Setelah melakukan berbagai penelitian dan diskusi yang panjang tentang kebenaran baik dengan tokoh Katolik maupun Islam, Lasiman, mantan misionaris yang juga tetangga dari Mbah Marijan, yang tinggal di dekat Gunung Merapi, Yogyakarta itu alkhirnya mengucapkan syahadat. Ia pun berusaha untuk mengembalikan mereka yang pernah dimurtadkannya.
Berikut kisahnya :
Aku dulu seorang penganut Katolik . Nama kecilku Lasiman. Aku lahir dari orang tua kejawen. Namun sejak kecil dididik secara formal di sekolah Katolik di samping Gereja di Sleman Yogyakarta. Aku pun mendapat pendidikan agama Katolik. Alhasil aku menjadi penganut Katolik. Aku diberi nama baptis Willibrordus. Kemudian diberi nama baptis kader penguatan Romanus. Selanjutnya aku belajar di sekolah guru milik yayasan Katolik yang didirikan tahun 1822.
Aku dididik menjadi guru misi, sehingga aktivitas yang ada selalu terkait dengan kegiatan misi Katolik seperti melatih teater untuk tampil di Natalan, Paskah, dan lainnya. Aku pun aktif di tim koor lagu-lagu Katolik, acara-acara Natal, Paskah, dalam rangka dakwah misi Katolik lainnya.
Guru-guru sekolah Katolik saat itu dapat pembinaan khusus sebagai guru misionaris. Kami dilatih dari Keuskupan Agung Semarang dan dari Gereja Pintaran di Yogya. Kami mendapat pelatihan terkait kurikulum pendidikan, dan bagaimana mengajar di sekolah-sekolah untuk mengaburkan keislaman para siswa melalui pendidikan sejarah. Kami diajarkan bahwa yang menyebarkan agama Islam di Indonesia itu bukan hanya 9 wali tapi 10 wali yang salah satunya itu Syekh Siti Jenar. Syeikh Siti Jenar itu mengenalkan istilah manunggaling kaulo gusti, menyatunya tuhan dan manusia. Diajarkan di dunia ini, bahwa yang menyatunya tuhan dan manusia yang paling hebat dan melebihi Syekh Siti Jenar adalah menyatunya Tuhan Allah dengan Yesus. Jadi diajarkan bahwaYesus itu wujudnya manusia tapi rohnya Allah.
Tugas seorang misionaris yang paling prinsip adalah mengubah orang Indonesia yang mayoritas Muslim ini menjadi orang-orang Nasrani.
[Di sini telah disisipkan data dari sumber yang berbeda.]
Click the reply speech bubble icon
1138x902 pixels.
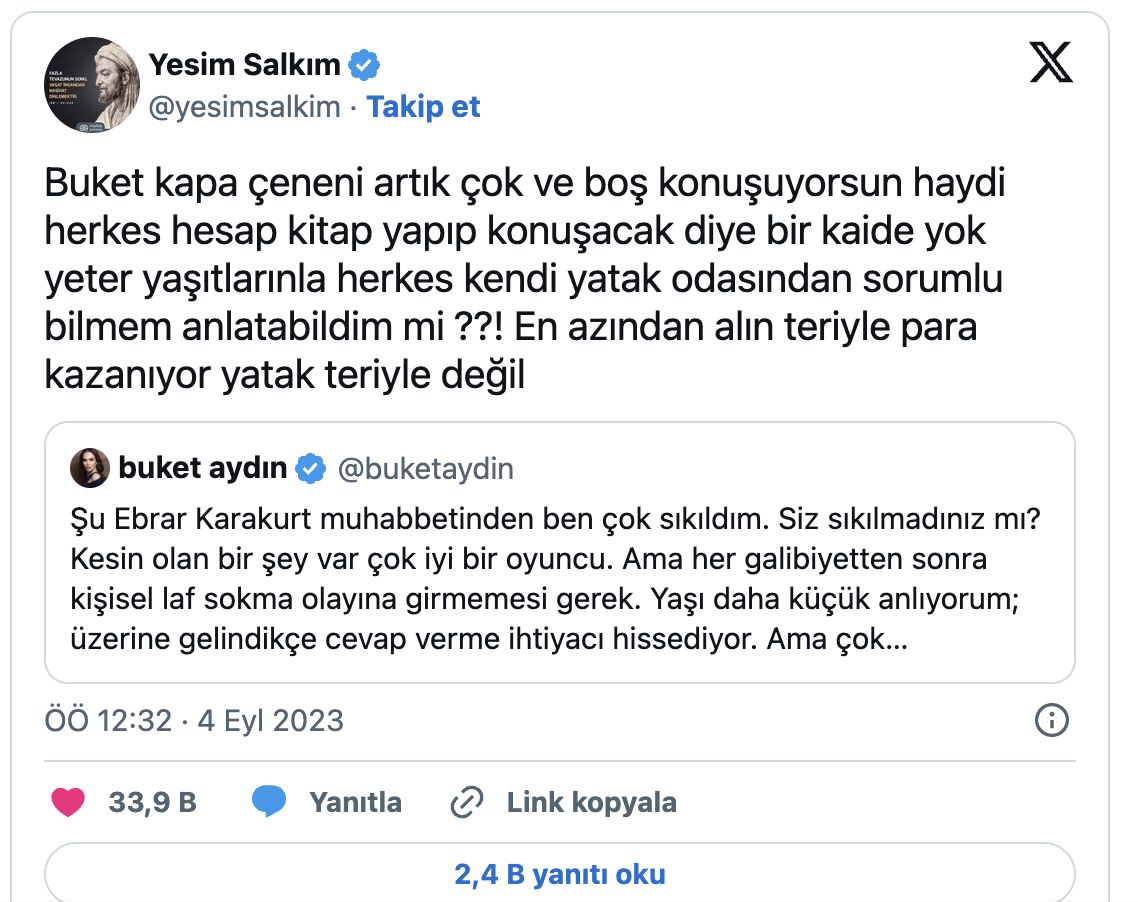(269, 802)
Salah satunya itu melalui lembaga pendidikan. Makanya wajar meski UU Sisdiknas ini sudah diundangkan tapi nyatanya belum dipraktekkan di Yayasan Katolik dan Kristen. Hal itu bisa dibaca di buku saya berjudul Kristenisasi Berkedok Islam.
Pada 1977 setelah dilatih di Keuskupan Semarang untuk menyebarkan Katolik di Jawa Barat, aku kemudian ditempatkan di Garut. Ketika di Garut lah aku bertemu dengan Profesor Dr Anwar Musyaddad, di Pondok Pesantren Musyaddadiyah. Beliau saat itu adalah Rektor IAIN Bandung. Kami berdialog tentang kebenaran yang ada. Kebetulan beliau juga paham tentang Kristologi dan perbandingan agama.
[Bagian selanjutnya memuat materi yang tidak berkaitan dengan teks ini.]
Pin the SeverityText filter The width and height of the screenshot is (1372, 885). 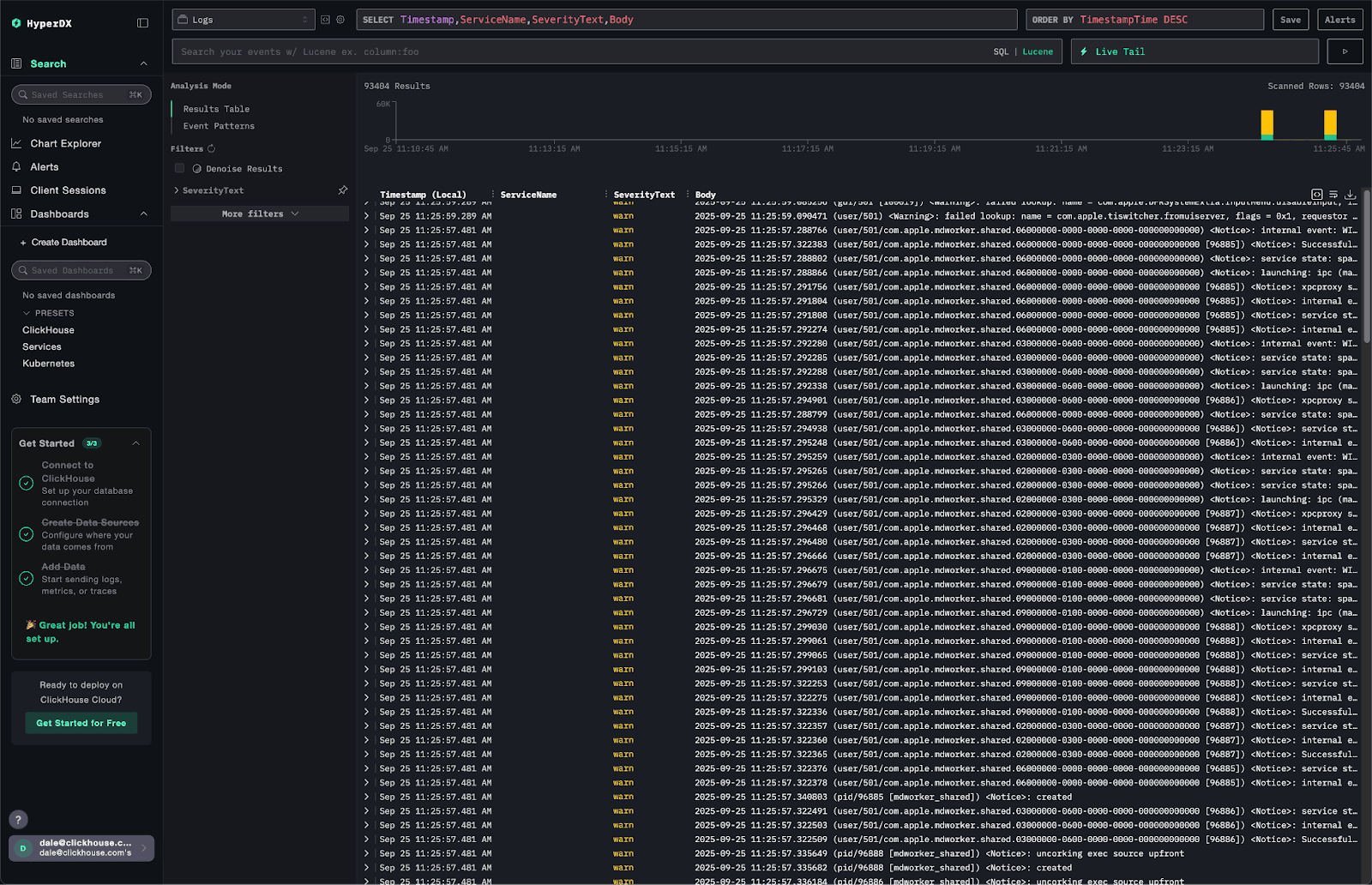(343, 190)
Kebiasaan dialog tentang kebenaran sebenarnya aku lakukan juga ketika aku sekolah di Kemaritiman dan Sospol UGM waktu itu. Dialog merupakan salah satu cara bagaimana untuk mengkristenkan mahasiswa.
Masuk Islam
Dialog juga aku lakukan dengan para pimpinan Katolik. Karena banyak hal yang ingin aku pertanyakan dan butuh jawaban yang memuaskan seperti perbedaan Katolik dan Protestan, dosa warisan dan lainnya. Ketika aku belajar Tafsir di Katolik kemudian belajar tafsir Al Kitab Kristen, banyak perbedaan di antara keduanya. Tafsir Al kitab di Katolik lebih rendah dibandingkan Protestan. Perbedaan antara Katolik dan Kristen itulah yang aku diskusikan dengan pimpinan-pimpinanku saat itu, namun itu tidak bisa terjawab.
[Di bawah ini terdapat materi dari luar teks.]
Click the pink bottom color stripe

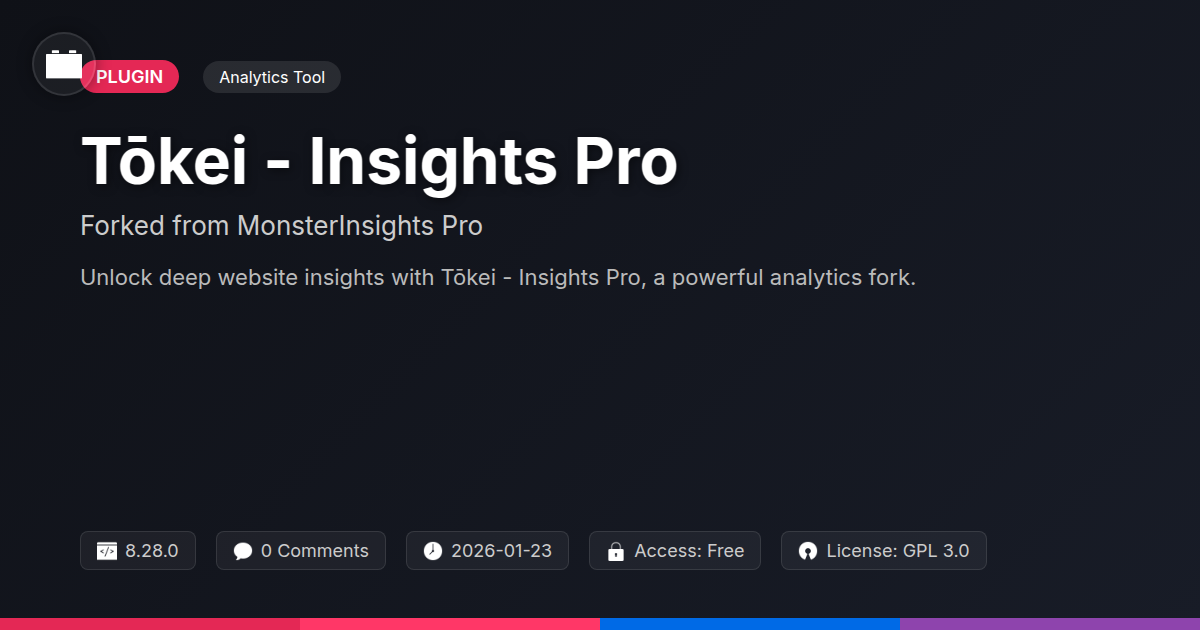point(450,623)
Setelah berdialog lama dengan Profesor Anwar Musyaddah akhirnya aku pun masuk Islam. Aku secara resmi mengikrarkan syahadat di Kantor Depag Yogyakarta, 15 April 1980. Aku mememukan kebenaran di Islam. Dari hasil dialog dan penelitian itu aku memperoleh kesimpulan bahwa orang yang hidup itu pasti mati, mati itu harus membawa kebenaran, kebenaran itu ada di kitab suci dan kitab yang benar itu Alquran.
Setelah masuk Islam aku kemudian belajar di sebuah pesantren di Cirebon. Aku ingin mendalami Islam lebih dalam. Aku melihat begitu banyak orang yang mengaku Islam tapi mereka tidak mendalami Islam. Itu tantangan ketika aku hidup di lingkungan Islam. Aku ingin berislam secara ilmiah Karena memang aku sudah biasa dilatih seperti itu di sekolah misi Katolik. Aku pikir kalau berislam dengan tidak ilmiah itu omong kosong. Tapi setelah aku belajar di pesantren, aku rasa itu tidak cukup. Hingga akhirnya aku kuliah mengambil sarjana muda di IAIN Cirebon. Tapi di IAIN juga tidak cukup. Akhirnya aku pikir aku harus selalu mempelajari Islam.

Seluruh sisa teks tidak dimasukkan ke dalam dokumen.